O debate a respeito da atualização de dados provocou reações, com alguns players vindo a público minimizar o fato de que:
Nem todos os dados do Censo 2022 foram divulgados até agora
Quando, na prática, estamos falando das informações de rendimento das famílias, que estão entre as mais importantes para a composição das bases geodemográficas.
Estimar esse tipo de informação, num contexto em que a versão mais recente disponível remete a 2010, traz uma série de questionamentos sobre como o trabalho é desenvolvido.
E, ao contrário de nossos colegas, não vamos alegar que temos um time “de profissionais que criam metodologias robustas”, como se isso fosse o bastante para você confiar nas projeções.
Até porque, não temos um time tão grande, tampouco acreditamos que isso nos faz falta.
Entenda
A preparação de nossas bases de dados segue passos de validação e consistência, mas nem sempre são as mesmas etapas.
O ponto de partida muda tudo, mas o molde mestre tem que ser um Censo, que é uma pesquisa universal, ou seja, não usa amostras, seu propósito é capturar um retrato do todo num determinado momento.
Quando temos um Censo, mesmo que a uma distância temporal significativa, podemos usá-lo como boa base para as projeções.
Depois do Censo, partimos para outras pesquisas menores, feitas sobre amostras representativas estatisticamente, por isso, mais recorrentes e atuais, como a PNAD (Pesquisa Nacional por Amostra de Domicílios), POF (Pesquisa de Orçamentos Familiares), Contagens Populacionais e outras.
Cenário em abril de 2025
O IBGE liberou o corpo principal das informações do Censo 2022 em novembro de 2024, mas ainda sem as informações de rendimento das famílias.

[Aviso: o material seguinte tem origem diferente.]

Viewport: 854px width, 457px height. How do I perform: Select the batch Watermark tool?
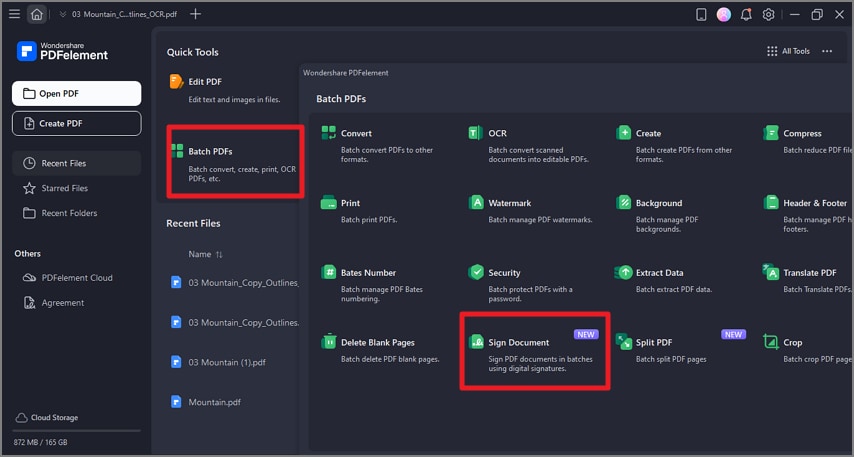[509, 203]
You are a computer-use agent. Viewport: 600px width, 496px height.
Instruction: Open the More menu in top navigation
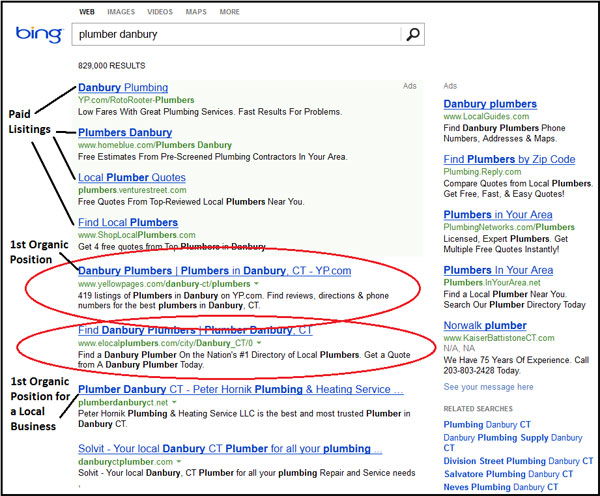230,12
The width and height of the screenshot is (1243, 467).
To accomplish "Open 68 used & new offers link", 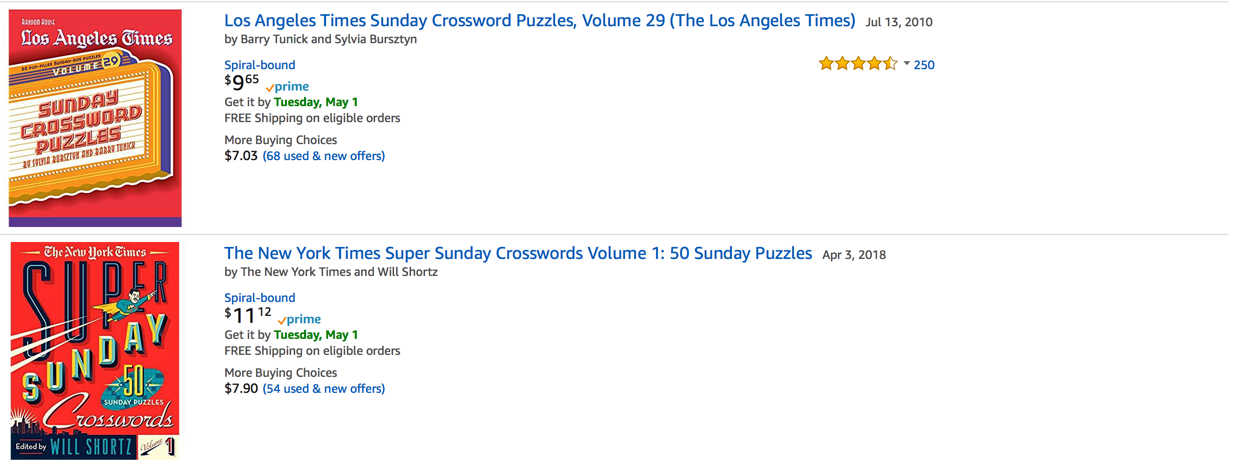I will [x=323, y=156].
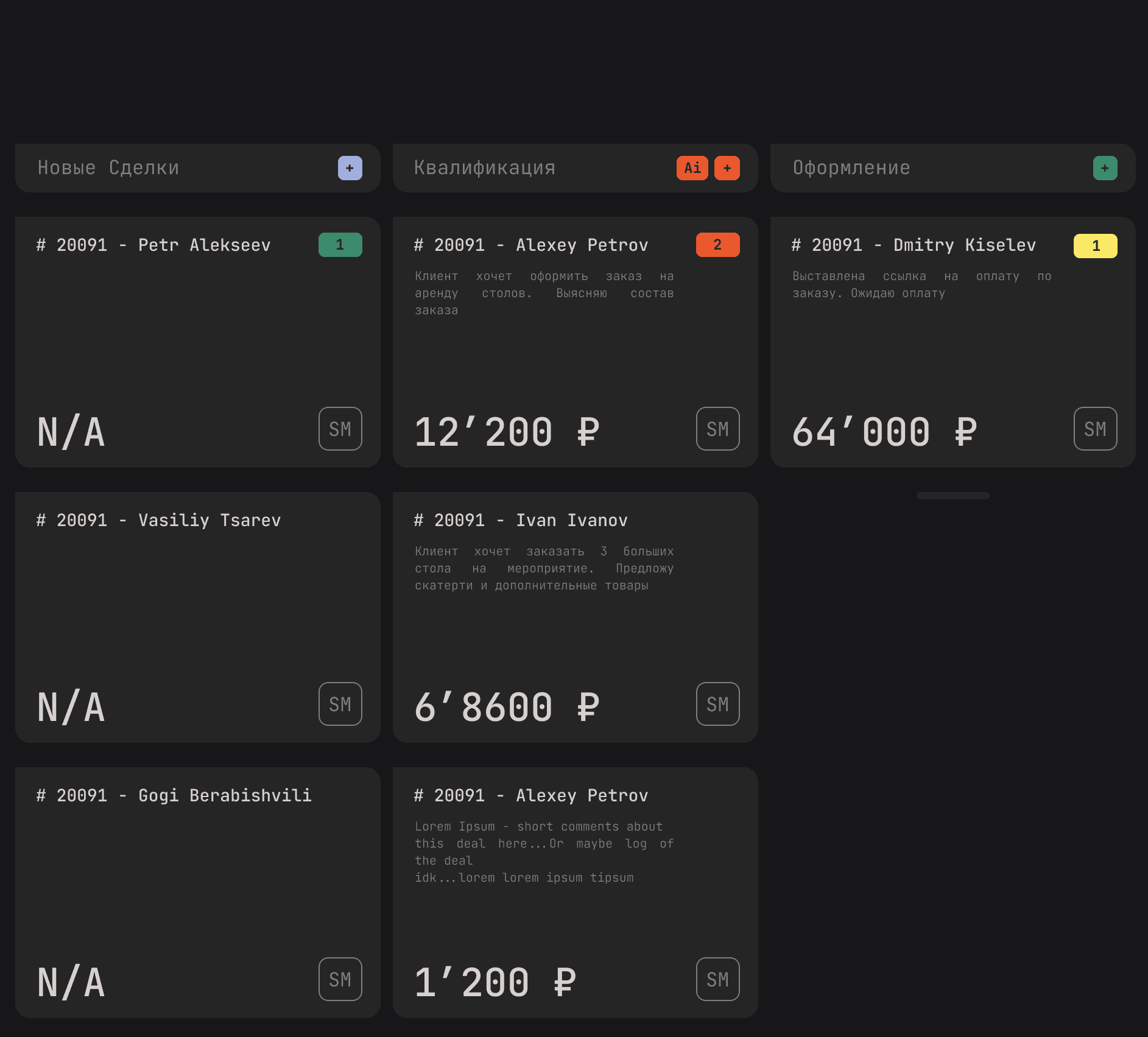This screenshot has width=1148, height=1037.
Task: Grab the drop handle below Dmitry Kiselev card
Action: [953, 496]
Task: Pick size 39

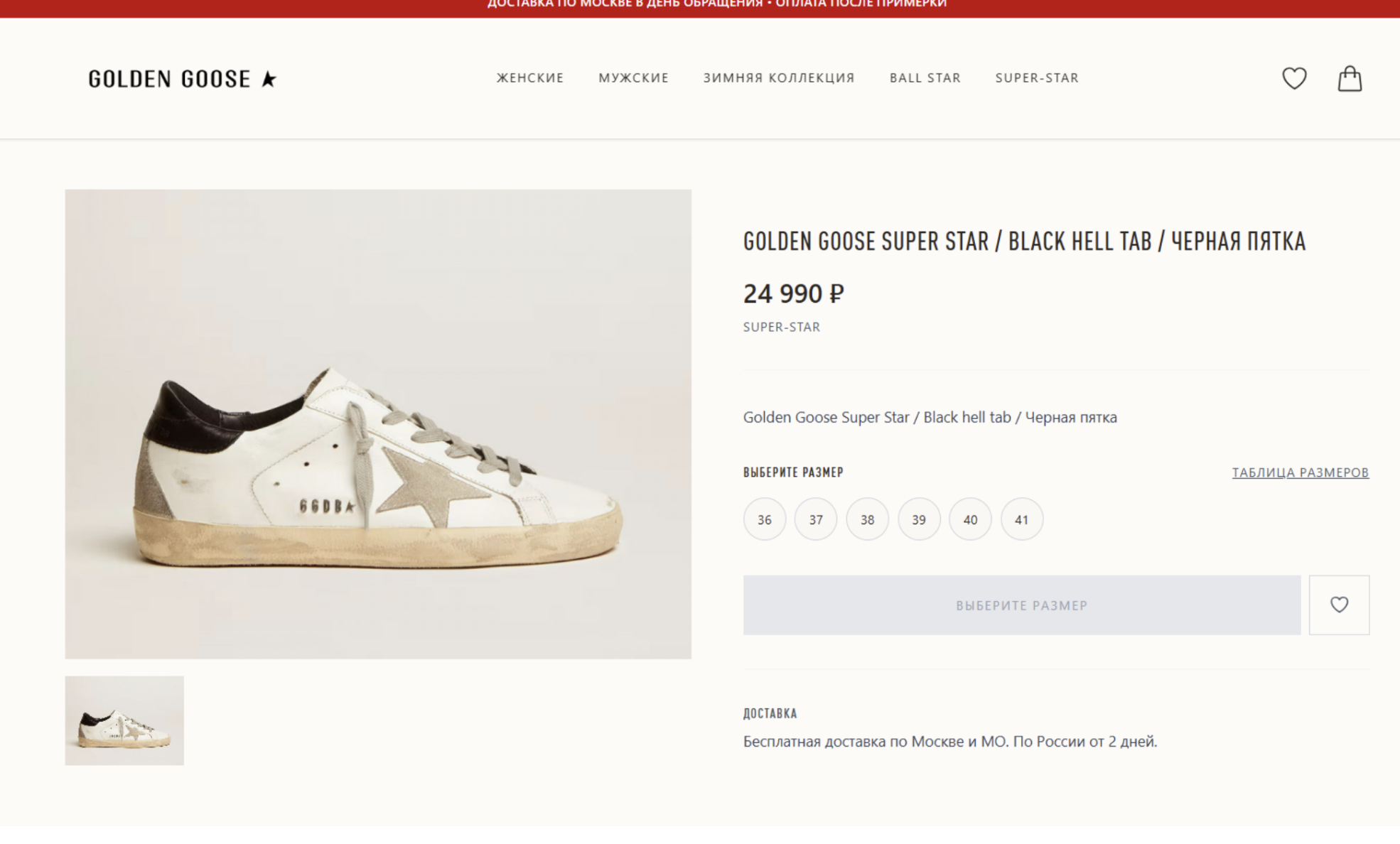Action: pos(918,519)
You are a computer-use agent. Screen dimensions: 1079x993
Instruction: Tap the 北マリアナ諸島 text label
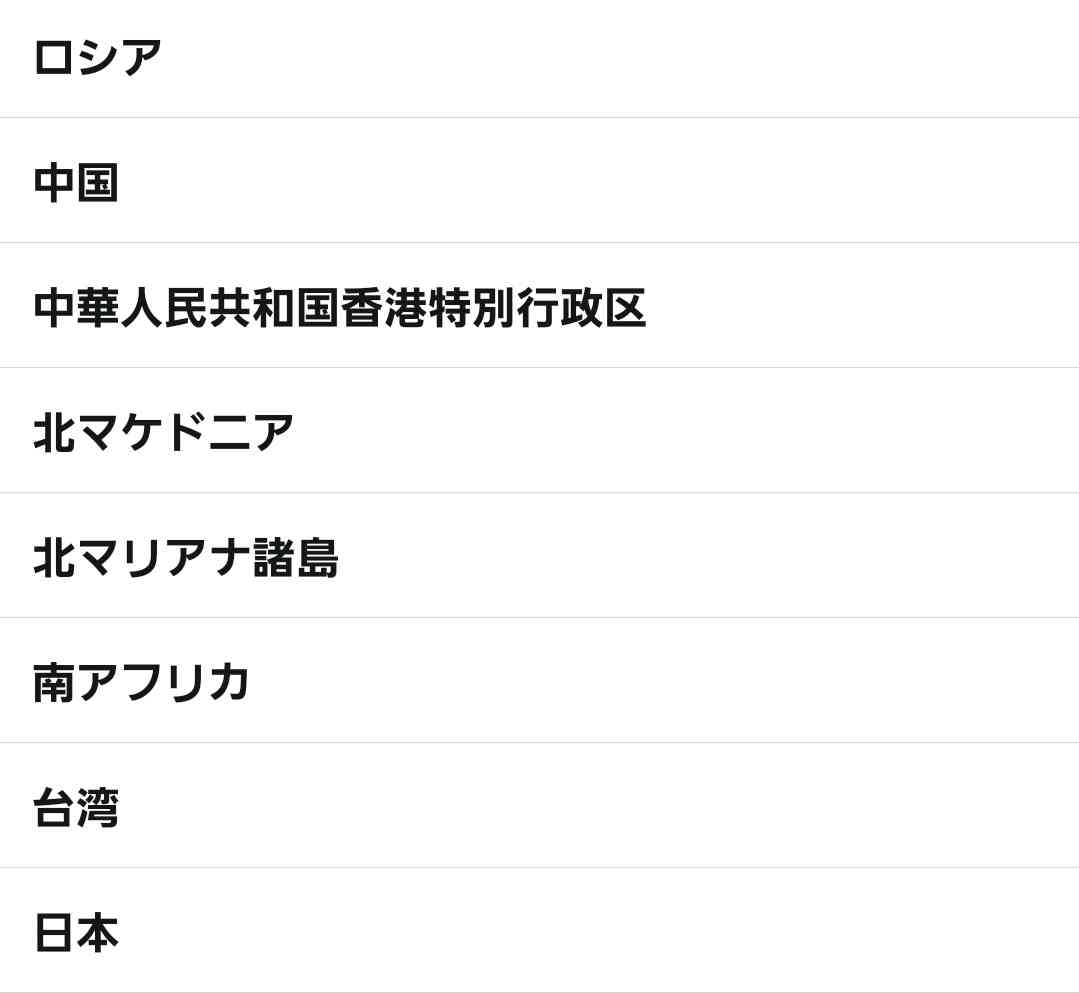click(186, 557)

Essa divulgação parcial criou um dilema:
- Manter o molde mestre do Censo 2010 até que as informações de renda fossem liberadas
- Migrar para o molde do Censo 2022 e estimar as informações faltantes
Tal tipo de estimativa é um trabalho de grande monta, que, curiosamente, apenas a Mapfry veio a mencionar ter realizado.
Daí surgiu a dúvida, se as demais empresas realmente fizeram um trabalho desse porte, algo que seria uma vantagem competitiva sobre as demais, porque não disseram nada sobre isso?
A fórmula secreta
Falamos muito de projeções, visões de futuro ou aproximações de dados do passado para o presente.
Mas a demografia também pode ser uma ciência arqueológica, capaz de investigar eventos que aconteceram há muito tempo, ou mesmo em mundos imaginários.
Esse é o tamanho do seu poder, quando exercida com domínio técnico, ela é capaz de transformar fragmentos estatísticos em informações coesas.
A fim de demonstrar isso, vamos apresentar dois estudos poderosos: "English Familial Demography c. 1300: A Reconstruction" e "How Many Hobbits?", a análise demográfica da Terra Média, palco da série de livros de fantasia O Senhor dos Anéis.
English Familial Demography c. 1300
Para seu estudo sobre a população da Inglaterra por volta do ano de 1300, Hugo La Poutré e Richard Paping enfrentaram um desafio delicado: o período anterior à peste negra sempre foi uma zona de sombra estatística.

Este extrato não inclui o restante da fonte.